=== STORED DATA ===

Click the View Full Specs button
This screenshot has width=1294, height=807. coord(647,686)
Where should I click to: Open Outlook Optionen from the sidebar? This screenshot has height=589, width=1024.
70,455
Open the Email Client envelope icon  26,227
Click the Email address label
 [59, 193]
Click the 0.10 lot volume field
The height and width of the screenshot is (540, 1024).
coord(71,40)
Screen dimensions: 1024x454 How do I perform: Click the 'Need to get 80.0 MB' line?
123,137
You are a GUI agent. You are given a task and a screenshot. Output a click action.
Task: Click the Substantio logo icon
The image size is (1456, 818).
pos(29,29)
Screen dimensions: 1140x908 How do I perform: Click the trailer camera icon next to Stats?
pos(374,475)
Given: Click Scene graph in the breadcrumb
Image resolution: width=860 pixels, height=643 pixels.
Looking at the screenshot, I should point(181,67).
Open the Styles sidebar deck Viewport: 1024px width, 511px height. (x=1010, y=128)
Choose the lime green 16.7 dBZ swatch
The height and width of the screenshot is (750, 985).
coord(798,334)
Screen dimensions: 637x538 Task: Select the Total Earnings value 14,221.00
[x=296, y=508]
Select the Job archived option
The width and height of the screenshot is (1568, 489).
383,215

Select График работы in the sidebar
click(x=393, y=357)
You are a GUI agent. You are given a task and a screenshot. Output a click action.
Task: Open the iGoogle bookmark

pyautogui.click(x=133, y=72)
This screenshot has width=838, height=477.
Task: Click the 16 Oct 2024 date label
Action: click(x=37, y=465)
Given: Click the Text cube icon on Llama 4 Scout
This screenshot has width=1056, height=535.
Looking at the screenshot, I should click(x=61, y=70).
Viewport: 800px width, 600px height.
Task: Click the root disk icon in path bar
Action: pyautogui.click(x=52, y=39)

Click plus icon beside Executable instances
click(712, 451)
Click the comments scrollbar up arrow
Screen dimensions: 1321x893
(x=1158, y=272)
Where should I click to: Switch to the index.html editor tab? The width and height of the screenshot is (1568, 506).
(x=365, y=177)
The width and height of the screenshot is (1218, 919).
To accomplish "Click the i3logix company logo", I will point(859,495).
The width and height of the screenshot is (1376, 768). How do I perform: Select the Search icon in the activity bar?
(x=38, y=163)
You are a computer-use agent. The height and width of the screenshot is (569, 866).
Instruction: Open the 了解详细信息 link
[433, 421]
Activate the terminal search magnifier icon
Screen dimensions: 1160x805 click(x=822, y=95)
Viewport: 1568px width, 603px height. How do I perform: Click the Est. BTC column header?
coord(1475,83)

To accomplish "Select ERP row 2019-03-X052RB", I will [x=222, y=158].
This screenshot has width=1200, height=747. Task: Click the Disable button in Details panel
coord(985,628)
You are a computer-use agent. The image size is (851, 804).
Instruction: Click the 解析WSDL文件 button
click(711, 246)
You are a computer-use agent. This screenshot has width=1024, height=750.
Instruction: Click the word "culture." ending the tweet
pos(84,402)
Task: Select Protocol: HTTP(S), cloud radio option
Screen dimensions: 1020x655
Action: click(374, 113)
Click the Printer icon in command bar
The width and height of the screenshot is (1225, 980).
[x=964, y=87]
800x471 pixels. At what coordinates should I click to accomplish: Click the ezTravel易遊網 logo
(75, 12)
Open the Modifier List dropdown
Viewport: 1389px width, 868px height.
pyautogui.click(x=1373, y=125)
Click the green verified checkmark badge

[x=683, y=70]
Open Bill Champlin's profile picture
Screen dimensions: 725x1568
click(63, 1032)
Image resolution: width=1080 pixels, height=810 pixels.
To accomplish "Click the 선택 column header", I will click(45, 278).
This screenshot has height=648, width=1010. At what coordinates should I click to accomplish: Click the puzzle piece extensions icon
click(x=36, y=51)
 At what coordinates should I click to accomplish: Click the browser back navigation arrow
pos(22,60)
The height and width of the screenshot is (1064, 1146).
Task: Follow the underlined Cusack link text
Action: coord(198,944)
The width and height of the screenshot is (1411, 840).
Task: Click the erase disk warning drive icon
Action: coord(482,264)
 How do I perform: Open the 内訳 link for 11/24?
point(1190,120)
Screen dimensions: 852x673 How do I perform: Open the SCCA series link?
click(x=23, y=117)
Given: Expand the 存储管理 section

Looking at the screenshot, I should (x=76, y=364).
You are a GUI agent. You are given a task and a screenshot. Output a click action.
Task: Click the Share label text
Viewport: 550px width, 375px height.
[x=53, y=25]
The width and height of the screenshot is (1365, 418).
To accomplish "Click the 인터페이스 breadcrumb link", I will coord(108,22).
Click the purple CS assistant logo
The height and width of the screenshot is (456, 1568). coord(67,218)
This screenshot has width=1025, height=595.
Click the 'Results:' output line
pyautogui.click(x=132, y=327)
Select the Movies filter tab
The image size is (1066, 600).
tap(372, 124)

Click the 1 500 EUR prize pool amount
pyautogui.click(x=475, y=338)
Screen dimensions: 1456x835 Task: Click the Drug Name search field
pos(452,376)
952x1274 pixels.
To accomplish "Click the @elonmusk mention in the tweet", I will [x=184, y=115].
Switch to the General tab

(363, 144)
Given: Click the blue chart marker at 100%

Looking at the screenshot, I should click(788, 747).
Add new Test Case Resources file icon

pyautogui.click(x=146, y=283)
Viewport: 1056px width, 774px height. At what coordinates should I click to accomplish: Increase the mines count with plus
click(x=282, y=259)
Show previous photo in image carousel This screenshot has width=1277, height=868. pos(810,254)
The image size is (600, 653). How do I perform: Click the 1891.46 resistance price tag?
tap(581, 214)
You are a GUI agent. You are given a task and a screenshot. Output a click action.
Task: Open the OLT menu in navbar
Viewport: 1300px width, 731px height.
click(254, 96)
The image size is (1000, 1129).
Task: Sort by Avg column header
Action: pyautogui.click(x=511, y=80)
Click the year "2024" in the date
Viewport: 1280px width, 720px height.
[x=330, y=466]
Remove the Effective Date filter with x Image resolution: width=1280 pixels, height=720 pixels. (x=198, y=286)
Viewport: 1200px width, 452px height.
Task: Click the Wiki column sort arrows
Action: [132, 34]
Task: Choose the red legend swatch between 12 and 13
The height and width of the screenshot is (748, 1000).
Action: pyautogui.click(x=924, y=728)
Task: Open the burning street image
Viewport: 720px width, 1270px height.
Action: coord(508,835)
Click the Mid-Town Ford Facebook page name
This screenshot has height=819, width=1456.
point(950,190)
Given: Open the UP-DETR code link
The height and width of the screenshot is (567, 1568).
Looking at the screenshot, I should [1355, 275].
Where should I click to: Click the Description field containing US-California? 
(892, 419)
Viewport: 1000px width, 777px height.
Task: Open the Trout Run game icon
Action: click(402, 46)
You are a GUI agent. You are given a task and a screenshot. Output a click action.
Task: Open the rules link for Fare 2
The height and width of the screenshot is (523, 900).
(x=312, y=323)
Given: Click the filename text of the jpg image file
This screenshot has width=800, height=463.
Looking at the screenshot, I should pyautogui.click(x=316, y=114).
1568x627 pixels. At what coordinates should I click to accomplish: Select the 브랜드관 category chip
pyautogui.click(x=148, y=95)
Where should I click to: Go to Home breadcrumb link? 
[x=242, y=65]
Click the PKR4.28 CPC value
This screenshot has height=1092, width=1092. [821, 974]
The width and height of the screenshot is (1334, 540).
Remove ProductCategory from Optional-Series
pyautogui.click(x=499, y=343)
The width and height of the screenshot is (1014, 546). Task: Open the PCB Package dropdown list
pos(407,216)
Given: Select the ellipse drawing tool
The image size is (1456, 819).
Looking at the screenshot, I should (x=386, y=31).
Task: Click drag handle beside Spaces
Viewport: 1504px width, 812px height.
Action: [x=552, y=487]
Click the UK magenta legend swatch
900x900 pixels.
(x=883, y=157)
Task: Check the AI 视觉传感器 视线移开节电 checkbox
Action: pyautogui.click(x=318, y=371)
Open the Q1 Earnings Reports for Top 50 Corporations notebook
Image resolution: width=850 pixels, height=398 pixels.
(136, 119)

===

WORK INSTRUCTIONS =
Across the listing above, count the lines that contain the string "Choose" and report the figure alone.

RESPONSE =
2